Dataset entries
------------------------------------------------

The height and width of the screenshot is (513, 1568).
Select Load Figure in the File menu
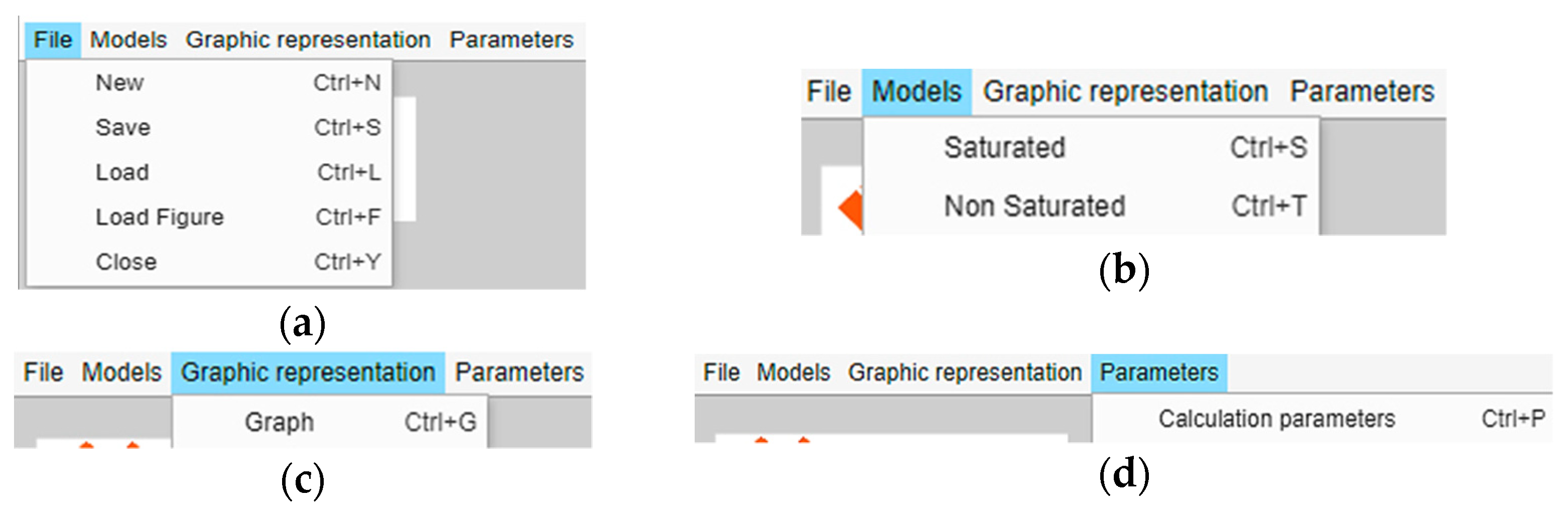[x=160, y=217]
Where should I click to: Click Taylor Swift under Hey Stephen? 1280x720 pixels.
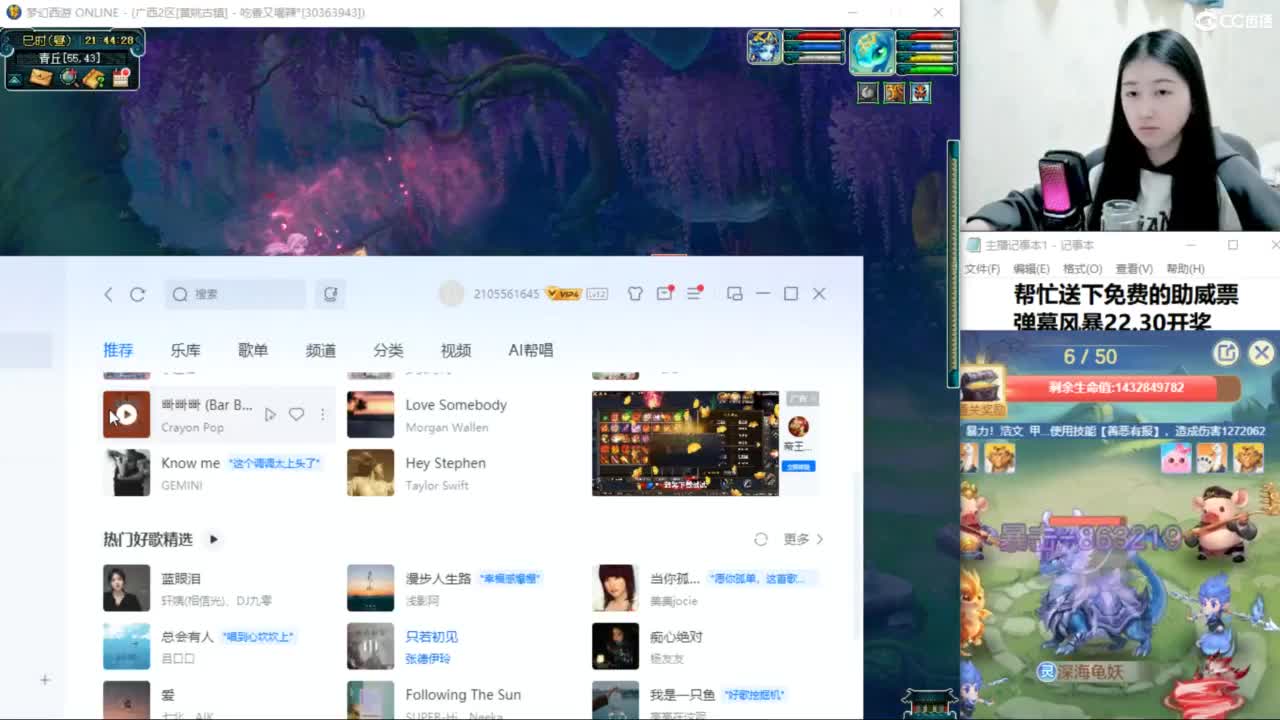pyautogui.click(x=438, y=485)
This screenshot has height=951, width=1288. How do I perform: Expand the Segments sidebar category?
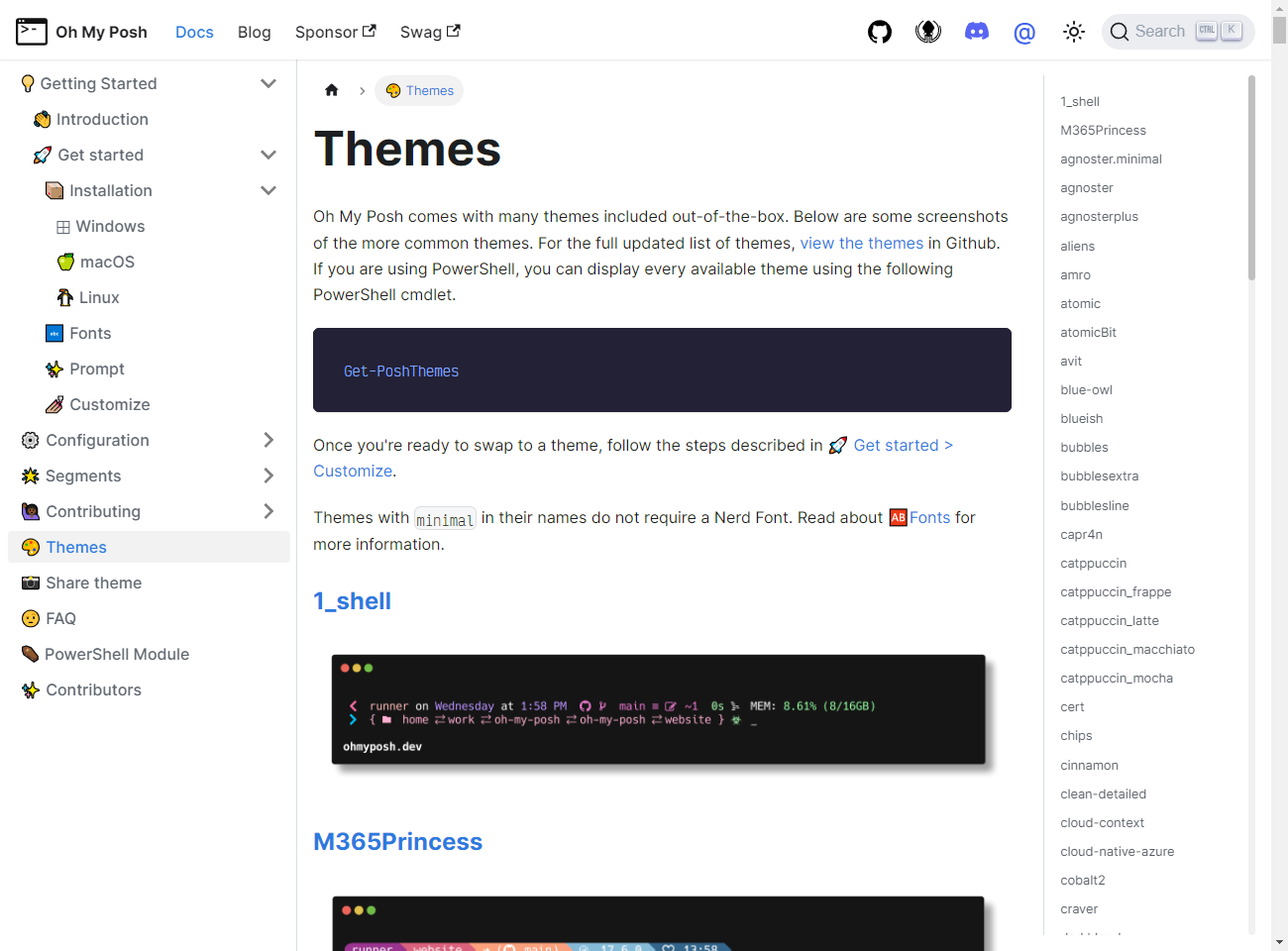click(x=268, y=476)
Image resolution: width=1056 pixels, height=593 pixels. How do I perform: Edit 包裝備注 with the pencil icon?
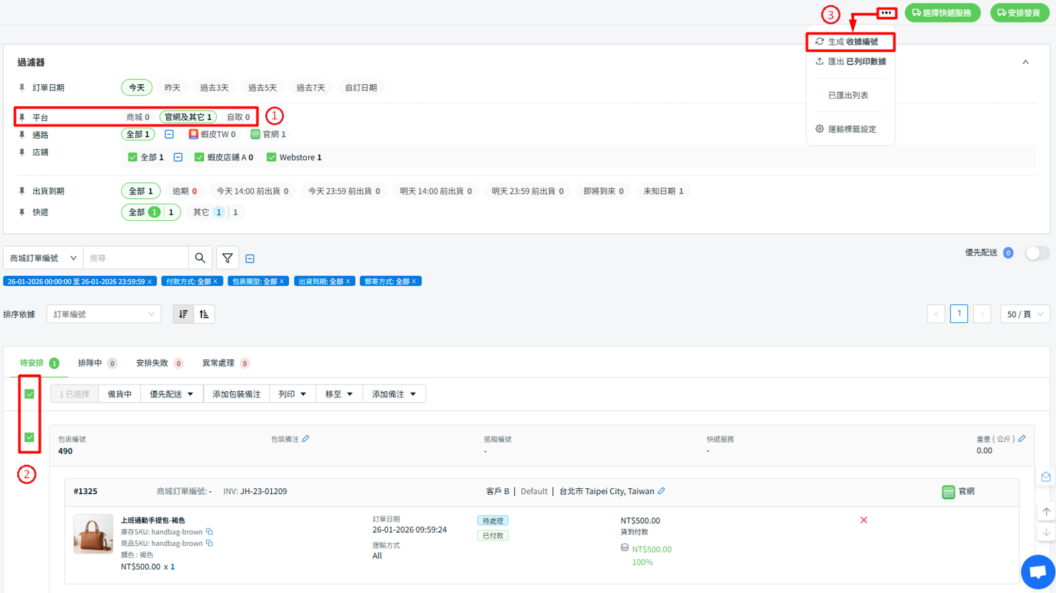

------------------------------------------------

■ **Exercise instructions**
Only the lines from the line with "Select Load Figure in the File menu" through the closing line of the data, both included, should be set down, exactly as written and without pictures.

■ **Output of the exercise**
Select Load Figure in the File menu
[x=160, y=217]
Where should I click to: Click Taylor Swift under Hey Stephen? 1280x720 pixels.
pyautogui.click(x=438, y=485)
This screenshot has height=951, width=1288. How do I perform: Expand the Segments sidebar category?
click(x=268, y=476)
Image resolution: width=1056 pixels, height=593 pixels. How do I perform: Edit 包裝備注 with the pencil icon?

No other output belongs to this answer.